蛍火の術

 この術名は、ホタルが尻に火をともして去来するように、忍者も怪文書を所持して、敵味方の間を往復する者であるという意味を表している。この術には二法がある。


○積極的に敵の内部撹乱を計る法


 忍者に密書(偽書)を持たせて、敵中に放ち、わざと敵に捕らえさせる。敵は必ず、忍者の目的とその連絡先を問うに決まっている。忍者はそこで芝居をし、わざと拷問を受け、こらえ切れなくなった偽態を示して、「実は味方の重臣Aと返り忠の連絡をとりに参った者だ、不覚にもその帰りに捕らわれたが、命さえ助けてくだされば白状する」といって相手に命の保証を取り、隠し持った偽書を示す。味方の重臣Aが敵の大将に内応を承諾して、その合図約束を了承したという意味の偽書である。偽書・偽印の術によって専門の偽造家の手にかかったものだから、直筆、真印と寸分も変わらないという巧みな偽書である。

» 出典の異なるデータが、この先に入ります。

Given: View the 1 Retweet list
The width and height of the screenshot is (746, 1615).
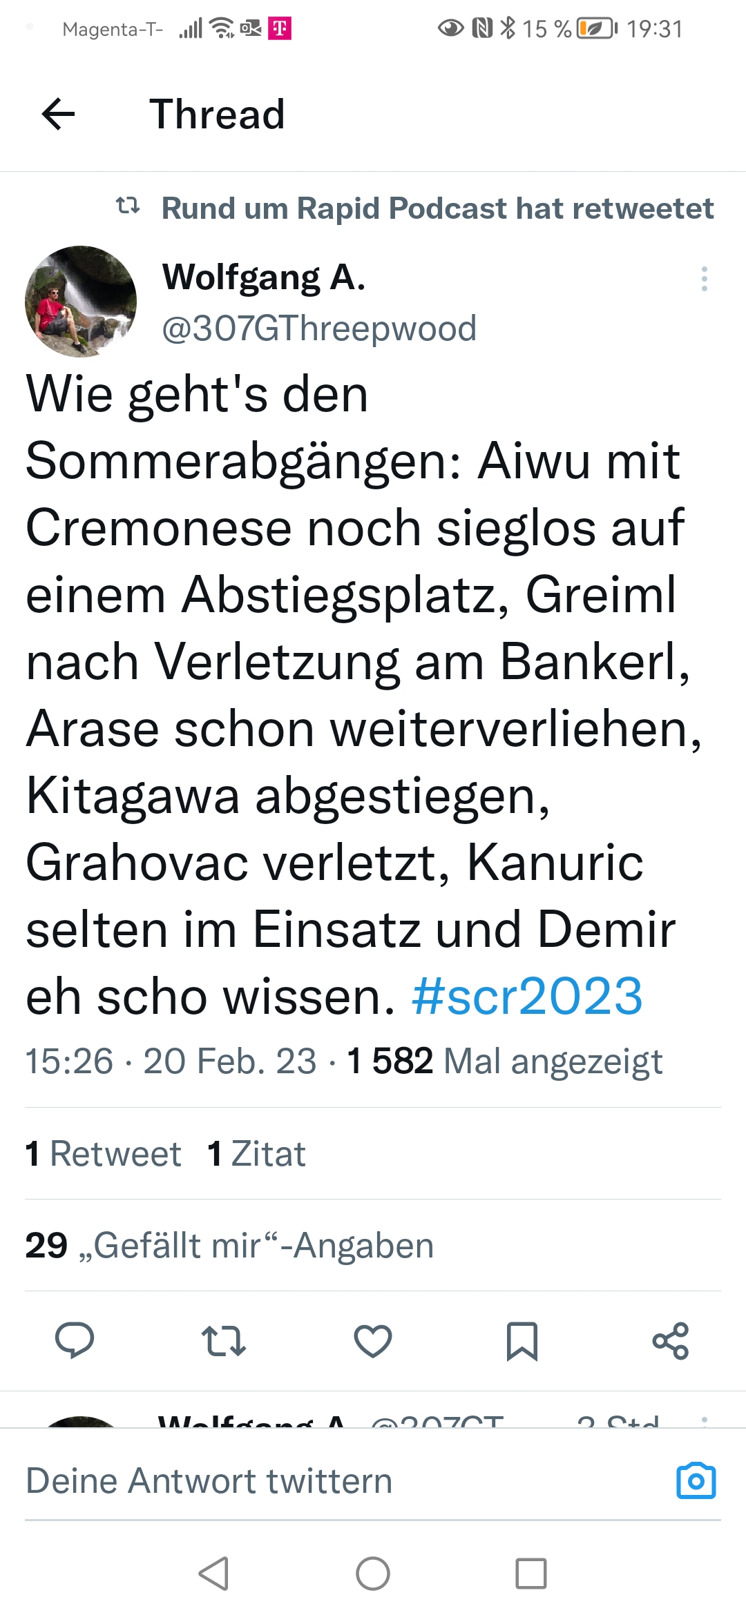Looking at the screenshot, I should 103,1154.
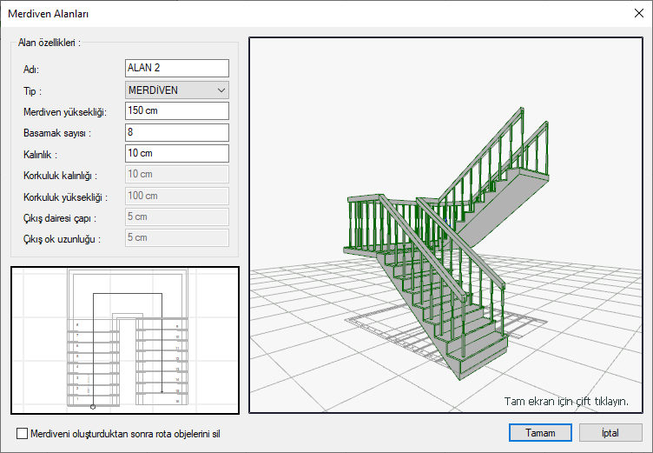Click the Adı field containing ALAN 2
This screenshot has height=453, width=653.
pyautogui.click(x=176, y=68)
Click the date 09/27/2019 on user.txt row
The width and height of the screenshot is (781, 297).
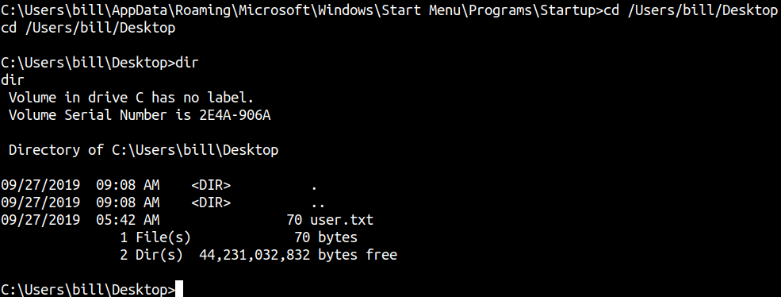(40, 220)
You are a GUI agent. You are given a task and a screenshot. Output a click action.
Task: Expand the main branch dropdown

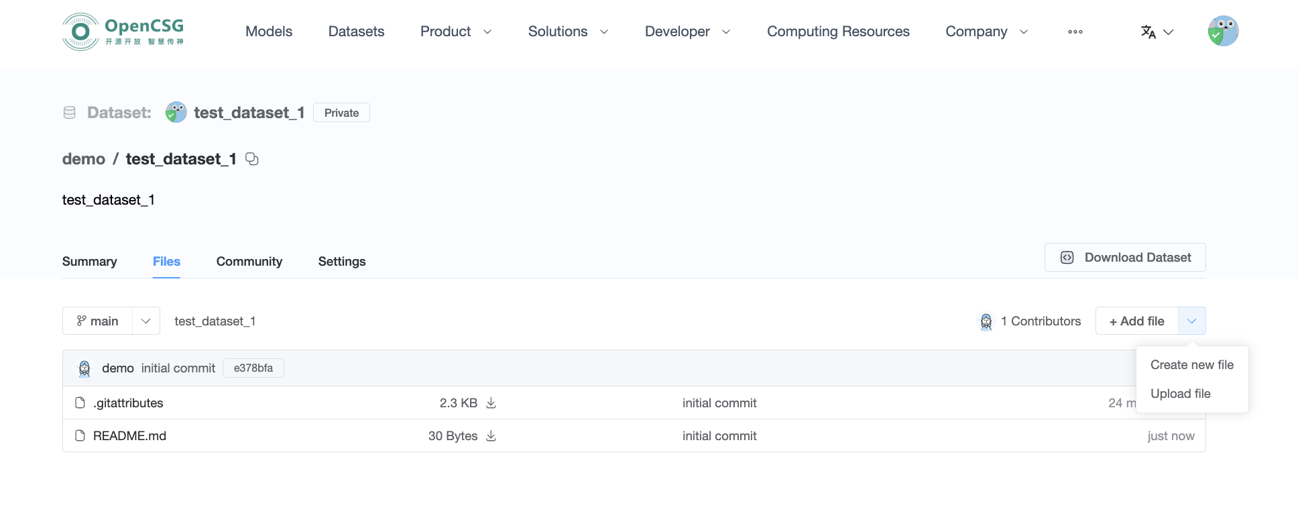(x=145, y=321)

 もし敵が用心深く、「偽書ではないか」と一応正してきた場合は、「嘘は申しません、Aの館をお探しになれば、必ずAの居間のどこかに、当方の大将からの誓紙、手紙があるはずです」と節を揃えて申し立てる。勿論、その前夜、これは本物の筆、印の揃ったA宛の怪文書を持参してAの家に忍び込み、巧妙な隠し場所を考えて、そこに隠しておく。相手は事の重大さに驚いて、急いでAを城内に呼び出し、その留守に家宅捜査を行うに決まっているが、そうすると怪文書が手に入る。

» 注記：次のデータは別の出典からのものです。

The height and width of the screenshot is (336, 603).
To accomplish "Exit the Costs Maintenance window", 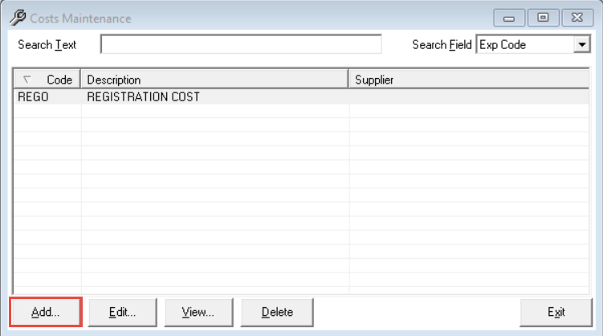I will pos(556,312).
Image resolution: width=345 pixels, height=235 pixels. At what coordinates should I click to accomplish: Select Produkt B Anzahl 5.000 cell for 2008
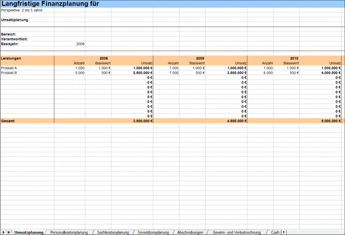pyautogui.click(x=69, y=73)
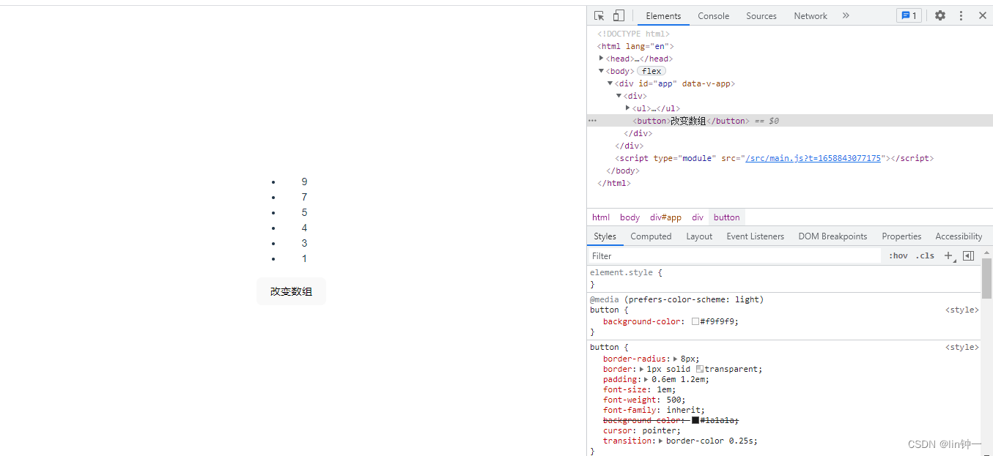Screen dimensions: 993x456
Task: Open the Computed styles tab
Action: point(651,236)
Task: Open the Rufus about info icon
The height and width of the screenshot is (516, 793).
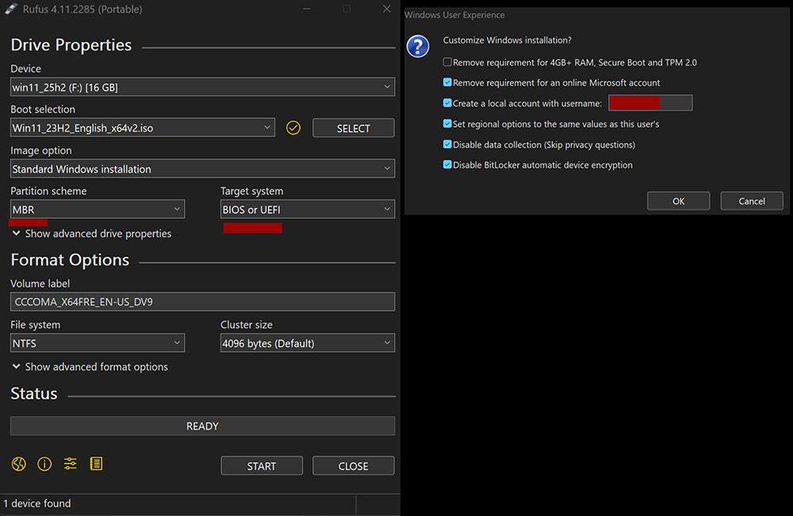Action: point(44,464)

 偽書の内容にぴったりの文書だから、敵はその伏線にひっかかってAを裏切り者と断じ、直ちにその首をはねてしまう。Aとその郎党、敵の戦力の有力な一翼はこの謀計が成功すれば敵の手でこれを除く事ができる。特にAと中の悪い者が敵将内に相当数ある場合、またはAと互角に対立する有力な将が敵陣営に存在する時は、案外簡単にこの謀計は成功するのである。

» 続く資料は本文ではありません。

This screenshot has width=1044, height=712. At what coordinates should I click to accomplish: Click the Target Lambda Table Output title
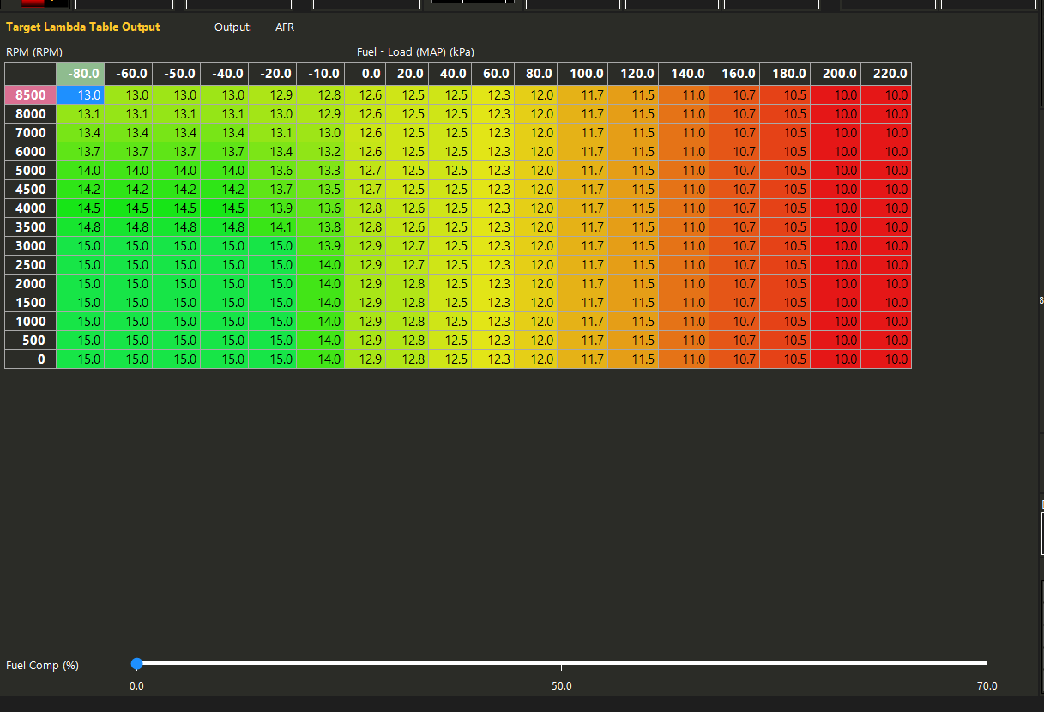pos(83,27)
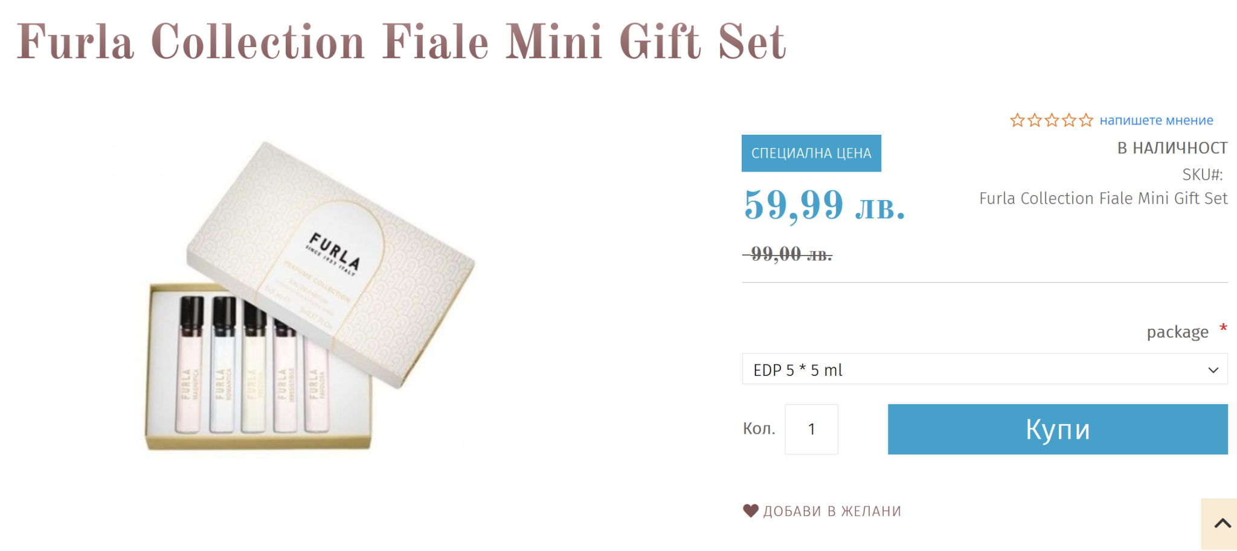Click the 'ДОБАВИ В ЖЕЛАНИ' wishlist link
Screen dimensions: 1237x551
(x=832, y=511)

 この謀計を行うのに、技術的にさらに別の方法もある。それはわざと技術が下手で気の小さい忍者に「Aは、わが方の身の虫である。従来から度々文書を往復している。味方の御大将からその将来を保証する旨の誓紙まで渡してある男だ。連絡場所は城内のこれこれの場所に、この箱を埋めることになっている。心して行け」と命令して、わざと捕らわれるような所へ潜入させるのである。この場合はその忍者がAを本当の身の虫と思い込んでいるのだから、その自白(こんな男は白状するに決まっている)には迫真力がある。したがって敵を容易に信用させる事ができるわけだ。仮間の法の変形的な応用である。


○消極的な敵陣営撹乱法


 これは、転んでもただでは起きない忍者独特のガメつい方法である。積極的に計るのでなく、万一捕まった時のことを考えて普段から偽文書と節を揃える行為を用意して、捕まった時に敵の内部撹乱を計るのである。術名とおり、忍者はいつも万一の場合に備えて、捕まらない限り使うことのない偽文書(光るもの)を襟元に隠して、敵と味方の間を去来していたのである。

 蛍火の術は、真間、仮間を問わず、最終的には忍者一人の生命を犠牲にして敵を謀ることになる。孫子ではこのように生還を期待せず、使命を果たして敵中に死なしめる忍者の使用法を「死間」と称している。